The Harness/Runtime × backend routing

Runtime × backend routing

The two orthogonal axes — runtime and compute backend — the resulting matrix, the per-tokenId selection precedence, and why launched agents always route to Hermes on 0g-compute.

A Slopstock agent's behavior is set by two independent choices: which runtime wraps the model call, and which backend the call physically goes to. These are orthogonal — any runtime can sit on any backend — and the router resolves both, per tokenId. The source of truth is the operator's runtime/index.ts.

Two orthogonal axes

The first axis is the runtime — the layer above the LLM call:

hermes — the full stateful harness: the task loop, tools, skills, and three-layer memory described across the rest of this section.
openai-compat — a single-shot LLM call wrapped in the same runtime interface. Stateless: no loop, no tools, no skills, no memory.

The second axis is the compute backend — where the call physically goes:

0g-compute — routed through 0G's compute SDK for sealed, TeeML-verified inference inside an Intel TDX (or H100/H200) enclave. This is the sealed inference path that yields an attestation.
openai-compat — plain HTTP to any OpenAI-shaped endpoint (Ollama, OpenRouter, and the like). Unsealed; the attestation slot in the receipt is empty by design.

Because the axes are independent, the runtime kind and the backend kind compose freely — which is exactly what the matrix below enumerates.

The matrix

runtime ↓ / backend →

0g-computesealed, TEE-attested (Intel TDX / H100/H200)

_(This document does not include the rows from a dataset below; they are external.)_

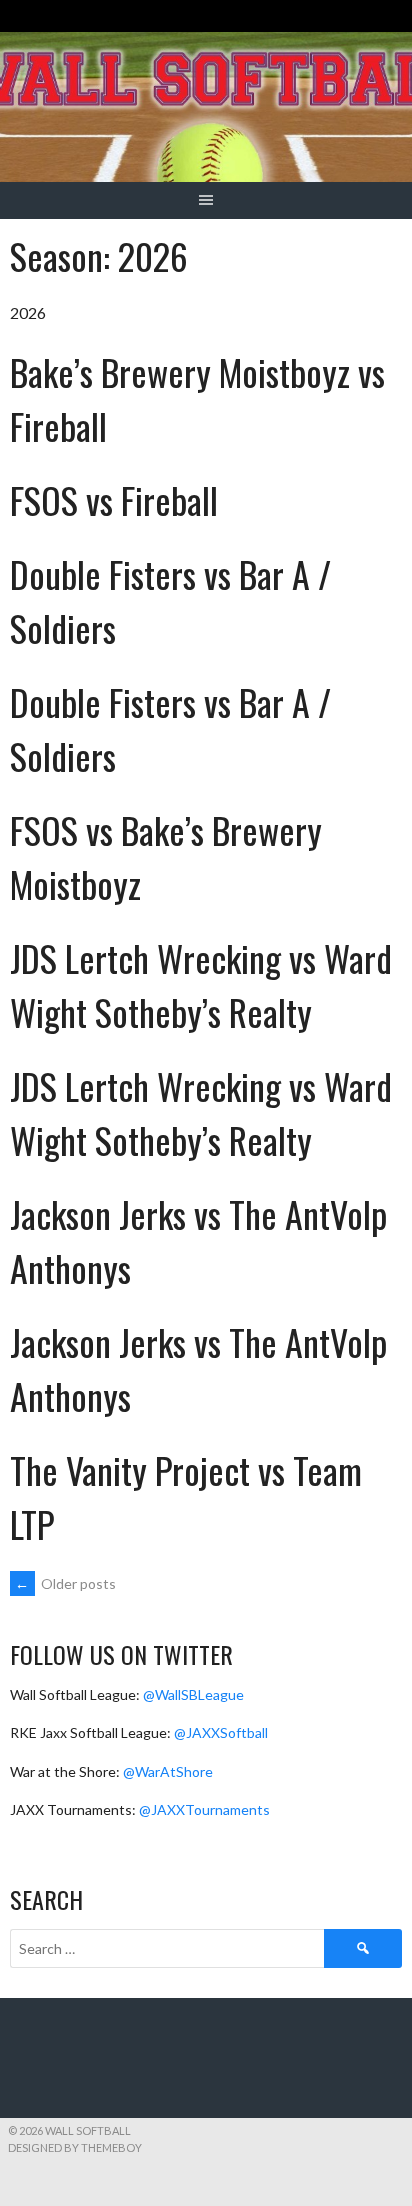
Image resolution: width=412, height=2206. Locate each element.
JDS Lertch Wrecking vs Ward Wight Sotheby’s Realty (201, 984)
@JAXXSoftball (221, 1732)
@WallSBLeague (193, 1694)
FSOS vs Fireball (114, 499)
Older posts (65, 1583)
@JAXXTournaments (204, 1809)
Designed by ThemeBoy (75, 2147)
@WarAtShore (168, 1771)
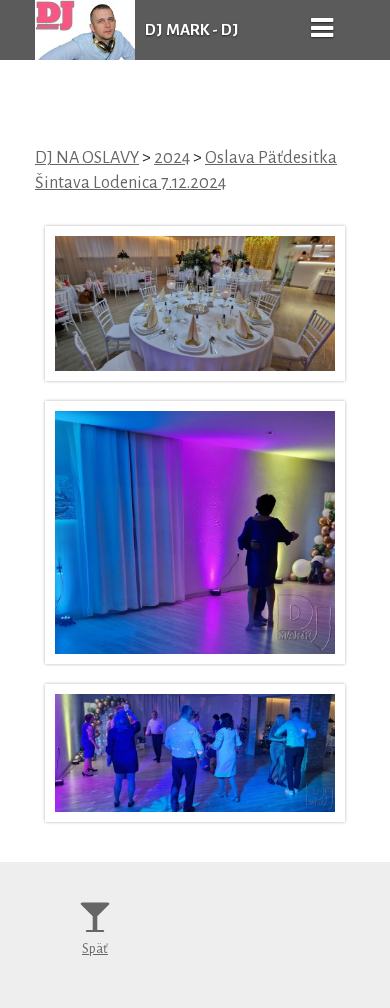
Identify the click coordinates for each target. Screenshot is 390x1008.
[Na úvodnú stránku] (85, 55)
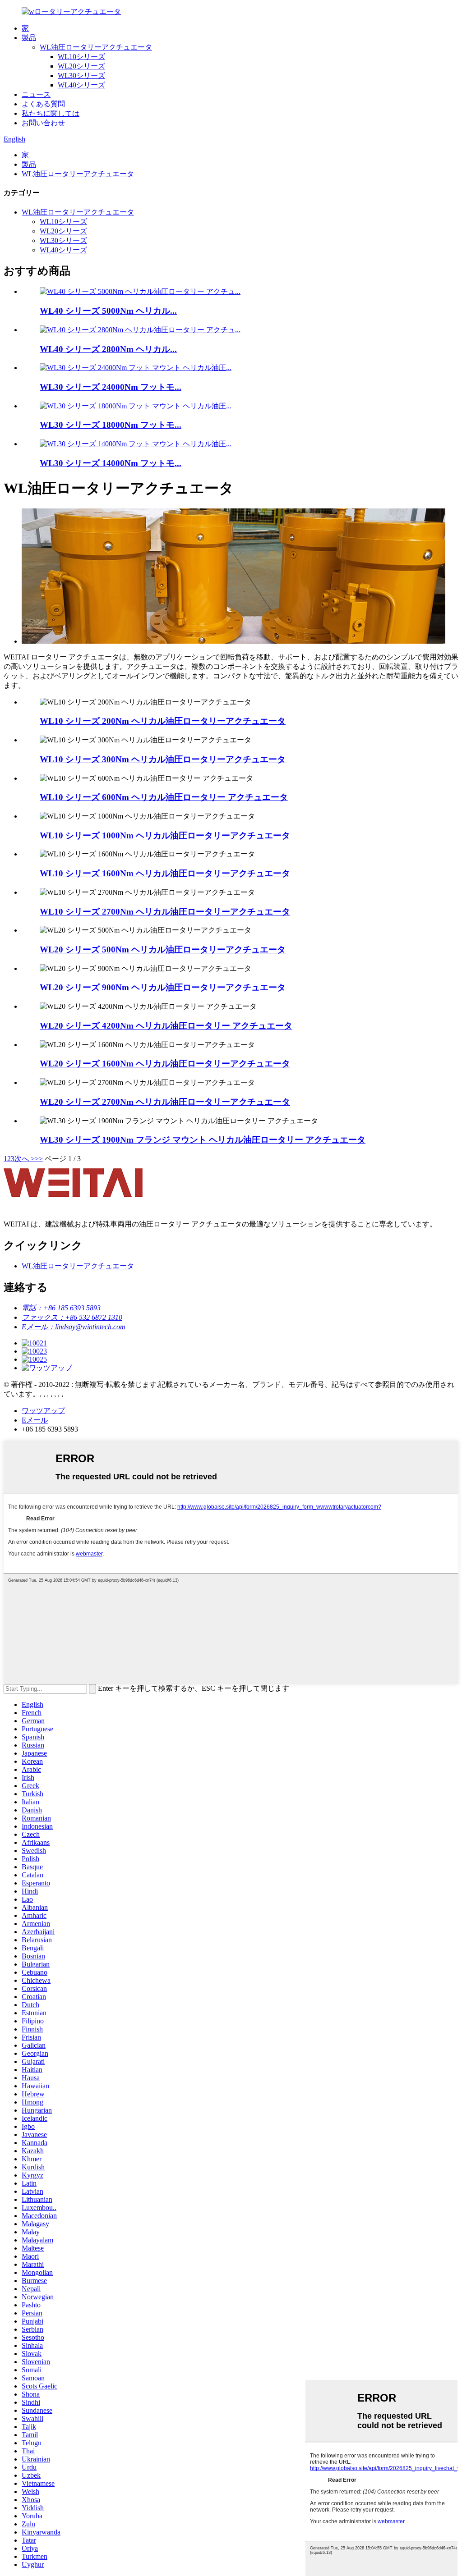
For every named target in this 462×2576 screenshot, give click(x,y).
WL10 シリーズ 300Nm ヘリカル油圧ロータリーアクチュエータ (163, 759)
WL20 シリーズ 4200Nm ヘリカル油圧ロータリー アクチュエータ (166, 1025)
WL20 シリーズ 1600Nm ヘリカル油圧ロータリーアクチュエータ (165, 1063)
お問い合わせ (43, 123)
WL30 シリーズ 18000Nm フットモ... (110, 425)
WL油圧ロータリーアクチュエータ (96, 47)
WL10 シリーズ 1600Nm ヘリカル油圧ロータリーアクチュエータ (165, 873)
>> (39, 1158)
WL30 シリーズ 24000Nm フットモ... (110, 387)
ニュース (36, 94)
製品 (29, 37)
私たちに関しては (50, 113)
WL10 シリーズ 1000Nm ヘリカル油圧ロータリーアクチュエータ (165, 835)
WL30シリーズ (81, 75)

openai-compatany OpenAI-shaped HTTP endpoint

hermesstateful loop · tools · skills · memory

Full harness on sealed inference — the production path for launched agents (deepseek-v4-flash on 0G mainnet).

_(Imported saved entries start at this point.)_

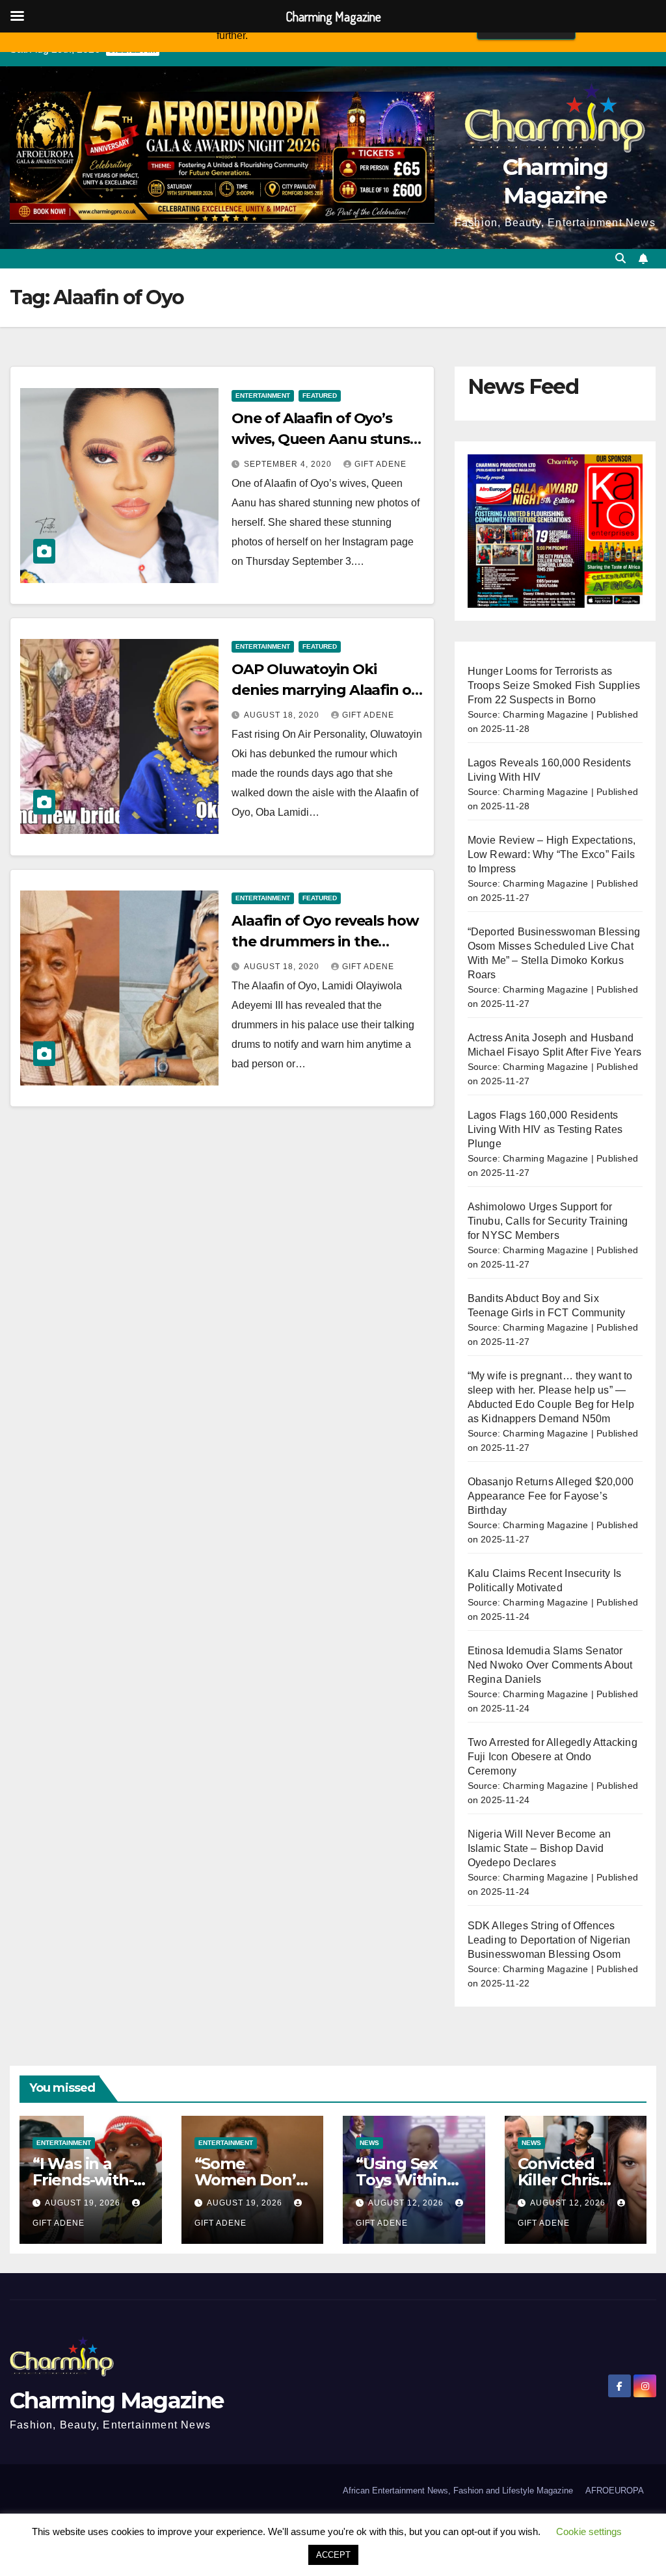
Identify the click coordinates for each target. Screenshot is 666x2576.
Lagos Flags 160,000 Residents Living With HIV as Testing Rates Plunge (545, 1129)
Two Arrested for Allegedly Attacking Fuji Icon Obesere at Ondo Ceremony (552, 1756)
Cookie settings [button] (589, 2531)
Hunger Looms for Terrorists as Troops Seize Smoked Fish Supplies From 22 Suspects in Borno (554, 685)
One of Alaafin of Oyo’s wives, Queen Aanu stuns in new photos (321, 439)
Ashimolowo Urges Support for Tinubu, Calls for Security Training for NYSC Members (548, 1221)
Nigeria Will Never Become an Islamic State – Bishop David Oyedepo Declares (539, 1848)
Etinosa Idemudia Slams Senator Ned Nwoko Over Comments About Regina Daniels (550, 1665)
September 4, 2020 (289, 464)
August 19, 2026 (84, 2202)
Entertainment (262, 395)
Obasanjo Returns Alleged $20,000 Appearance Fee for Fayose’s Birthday (550, 1496)
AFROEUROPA (614, 2490)
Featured (319, 395)
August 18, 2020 (283, 715)
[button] (620, 258)
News (369, 2142)
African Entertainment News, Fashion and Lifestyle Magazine (458, 2490)
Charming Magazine (116, 2400)
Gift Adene (380, 464)
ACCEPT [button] (333, 2555)
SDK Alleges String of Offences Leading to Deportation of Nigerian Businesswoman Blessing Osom (549, 1940)
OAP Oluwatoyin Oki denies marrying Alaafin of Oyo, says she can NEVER (324, 690)
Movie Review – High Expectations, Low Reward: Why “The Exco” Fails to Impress (552, 854)
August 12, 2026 (407, 2202)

Full harness on a plain endpoint — local/dev (Ollama, OpenRouter). Stateful, unsealed.

openai-compatsingle-shot LLM call, stateless

One sealed call, no state — cheap attested inference without the agent loop.

One plain call — the simplest baseline.

Selection per tokenId: RUNTIME_BY_TOKEN_ID → AGENT_RUNTIME → BACKEND_BY_TOKEN_ID → COMPUTE_BACKEND. Launched agents always route to hermes on 0g-compute.

The cell that matters in production is hermes × 0g-compute: the full harness on sealed inference. The other three cells exist for development and for cheaper modes — the harness on a plain endpoint (stateful but unsealed, good for local iteration), a single sealed call with no agent loop (cheap attested inference), and a single plain call (the simplest baseline).

Selection precedence

For a given tokenId the router resolves the runtime, then the backend, each with an env override that falls back to a global default:

Choice	Per-token override	Global fallback
Runtime	`RUNTIME_BY_TOKEN_ID`	`AGENT_RUNTIME`
Backend	`BACKEND_BY_TOKEN_ID`	`COMPUTE_BACKEND`

Runtime resolves before backend, and each axis independently prefers its per-token override before falling back to the global default. The chosen backend is held inside the runtime instance. Hermes runtimes are built per-token (state is per-token), each with its own backend; openai-compat runtimes are stateless, so the router caches and shares them by backend kind rather than constructing one per token.

Launched agents

There is one override that sits above the precedence table. Agents minted through /launch live in a dynamic registry, and their config — runtime, model, system prompt — comes from that registry, not from the static env. For every such agent the rule is fixed: launched agents always route to Hermes on 0g-compute, on the single shared 0G compute v4 backend (deepseek-v4-flash on 0G mainnet). The router seeds the agent's system prompt into its data dir and returns a fresh HermesAgentRuntime on the sealed backend — deliberately not cached, because the registry can change at runtime.

The production path is not configurable

Static env-driven agents can be pointed at any cell of the matrix for development. A launched agent cannot: it is always the full harness on sealed inference. That is the combination that makes a Slopstock agent both an improving brain and a provable one — the harness for competence, 0g-compute for the attestation.